The Inspector-General of Police, Mr. Ibrahim Idris, has warned the Senate against investigating allegation of his marriage to a junior police official, indirectly saying he can marry as many as four.
Idris and Sen. Isah Hamman Misau representing Bauchi Central are embroiled in a huge fight.
The senator had accused the IGP of massive corruption including buying two SUVs for Mrs. Aisha Buhari and breaching the law of service by impregnating a female police officer, and marrying her secretly in Kaduna State.
An eight-member Adhoc Committee was set up by the senate to probe the allegations.
In a written defence to the committee presented through his lawyer, Dr. Alex Iziyon (SAN), Idris asked Misau to cite a section of the law that prevents him from dating or marrying a policewoman, adding that the lawmaker’s father, a retired policeman, married his mother who was a policewoman while both were in the force.
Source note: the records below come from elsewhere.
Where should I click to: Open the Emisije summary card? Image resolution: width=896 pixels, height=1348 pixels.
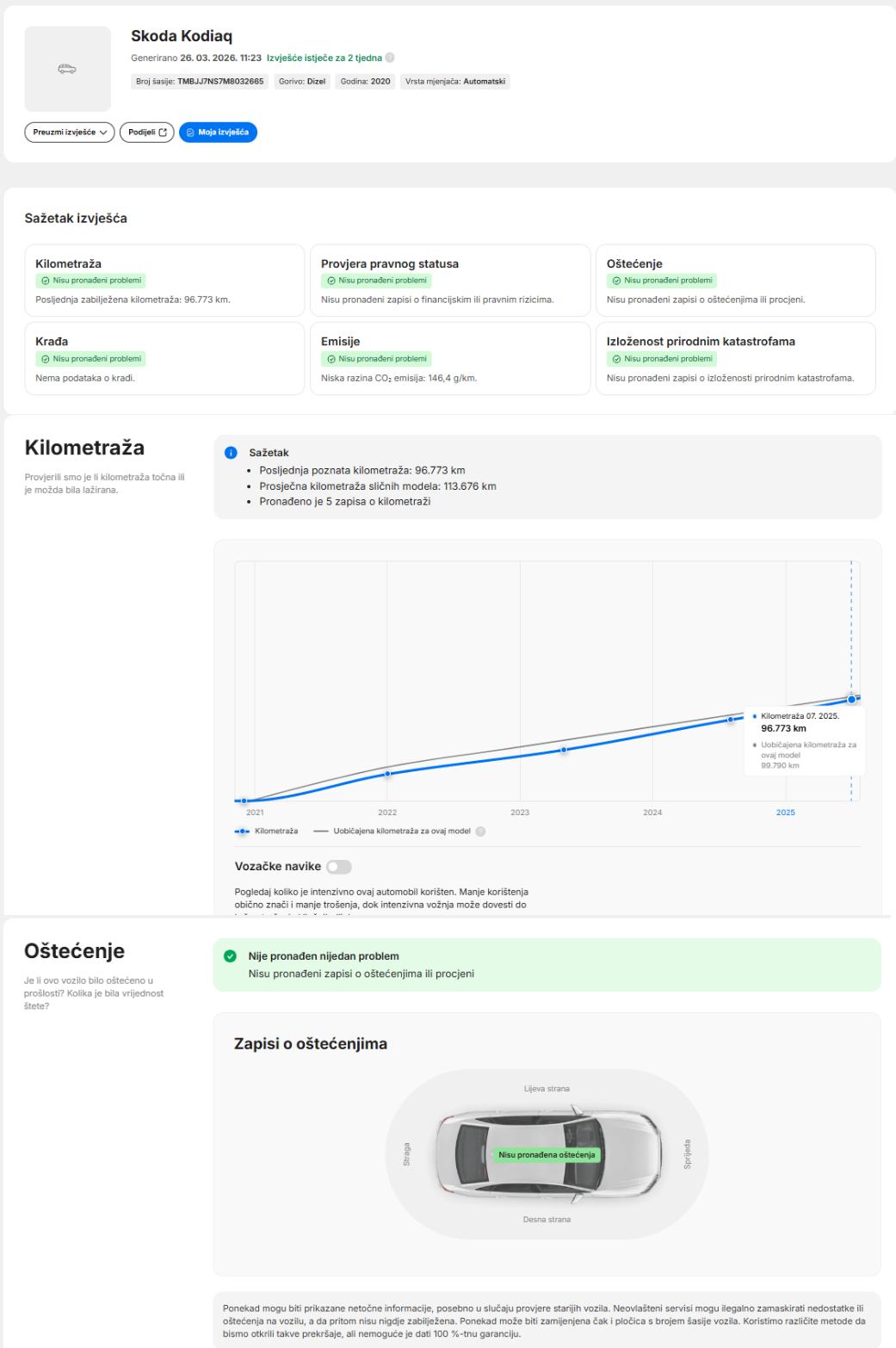point(450,358)
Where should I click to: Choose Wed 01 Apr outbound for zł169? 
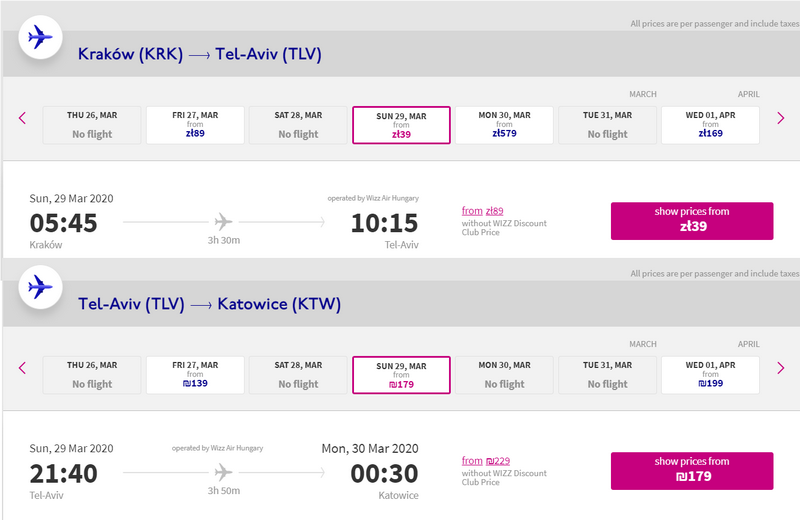[710, 125]
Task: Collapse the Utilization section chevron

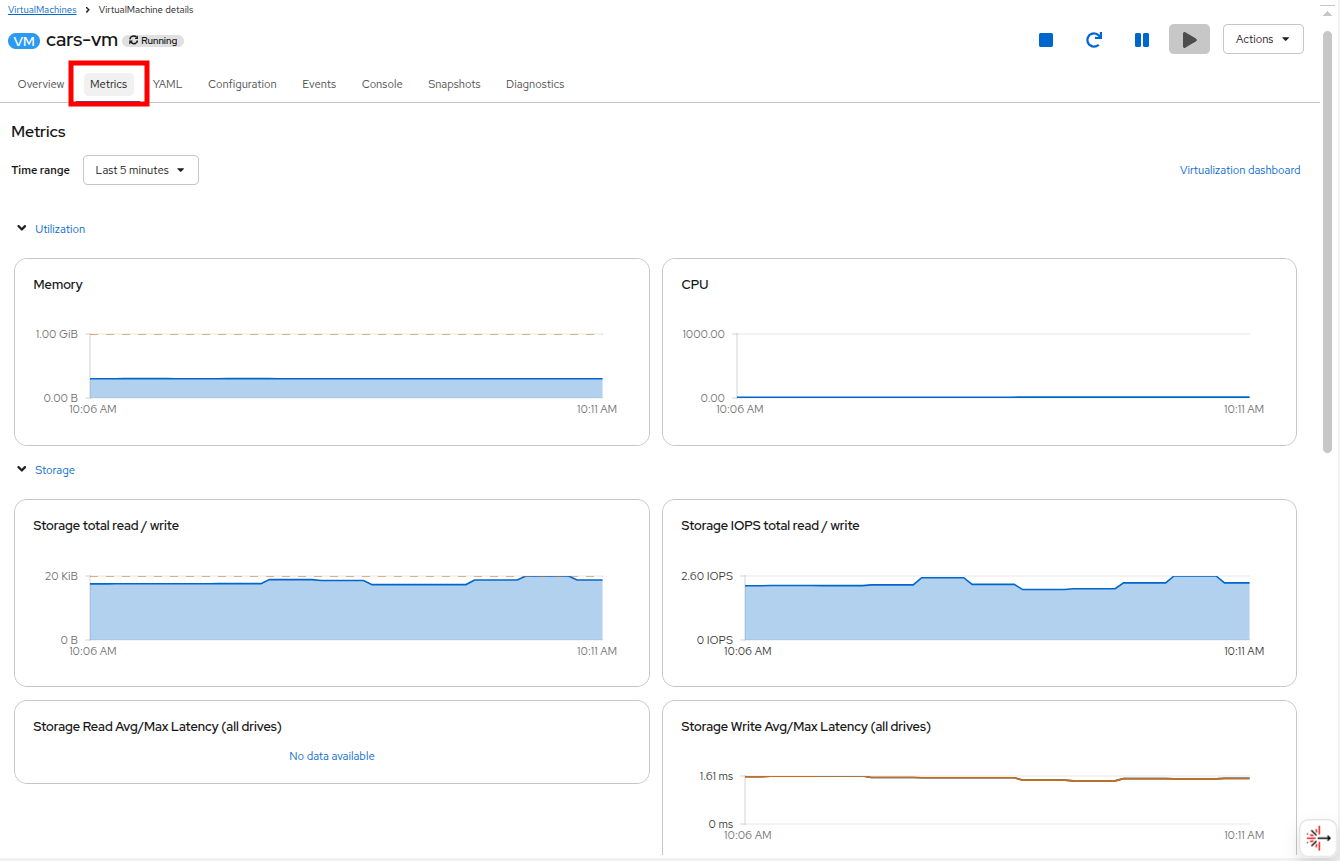Action: tap(22, 229)
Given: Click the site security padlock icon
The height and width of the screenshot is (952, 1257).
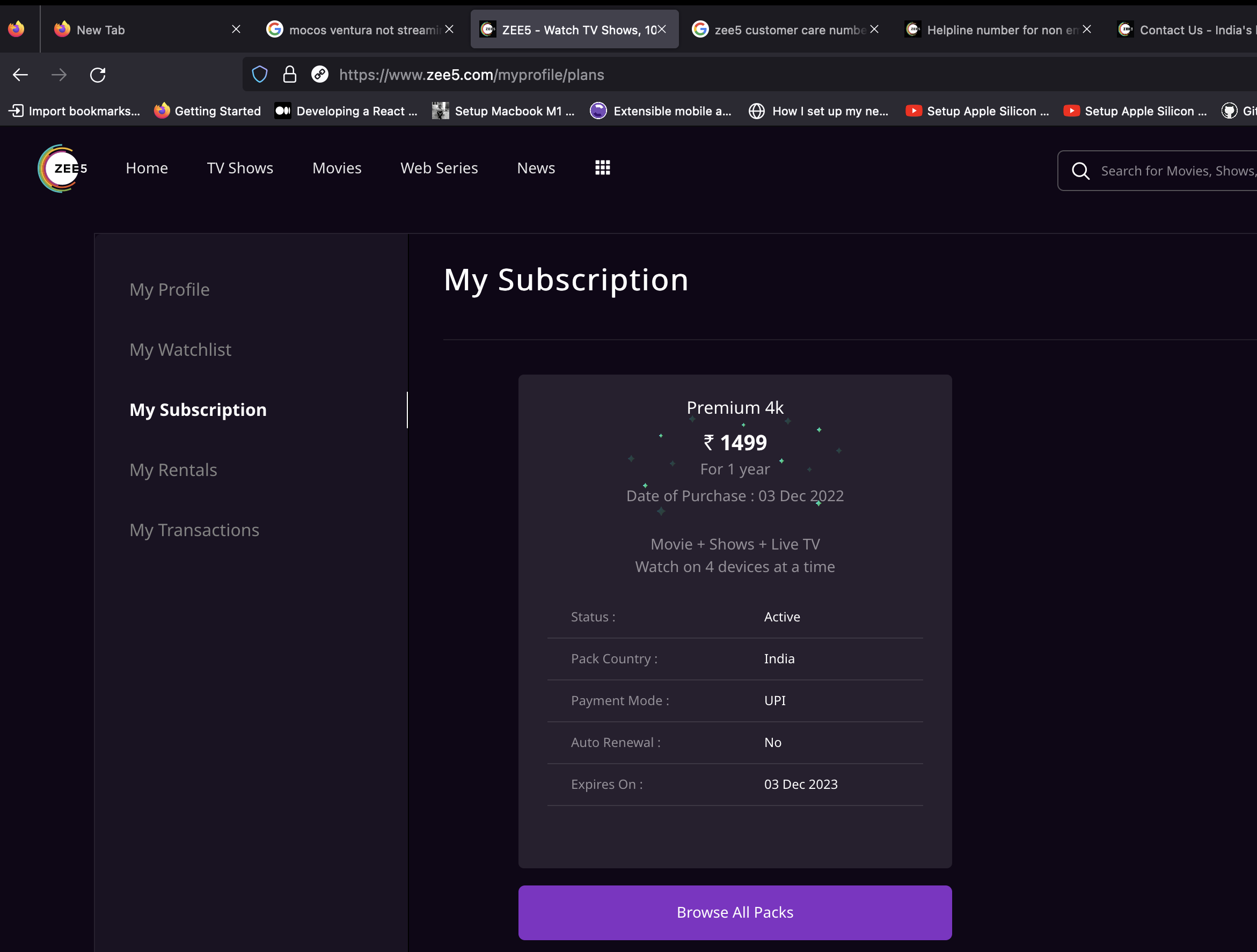Looking at the screenshot, I should pyautogui.click(x=290, y=75).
“Until he brings such section of the Police Act, it will amount to discussing the Inspector-General of Police’s private life, which ordinarily should not have been entertained on the floor of the Senate.
“It might be appropriate to remind the senator, whose mother retired from the police as an Inspector of Police and a father who retired from the police as an Assistant Inspector-General of Police, that the Inspector-General of Police is a Moslem and, according to Islamic Law, can marry four wives provided he can love them equally,” Idris wrote in the defence.
Denying Misau’s claim that two female officers were promoted by the IGP undeservedly, and only got promotion because he was sleeping with them, Idris said in his defence: “The senator also alleged that the Inspector-General of Police is in a relationship with one Corporal Amina whom he claimed was promoted from the rank of Corporal to an Assistant Superintendent of Police within 12 months.
“This allegation is false and the senator is under obligation to give the full particulars of the female police (officer), where she is serving and her duty post. It is not possible to promote a corporal to the rank of an ASP except the officer has attended an in-service cadet course.”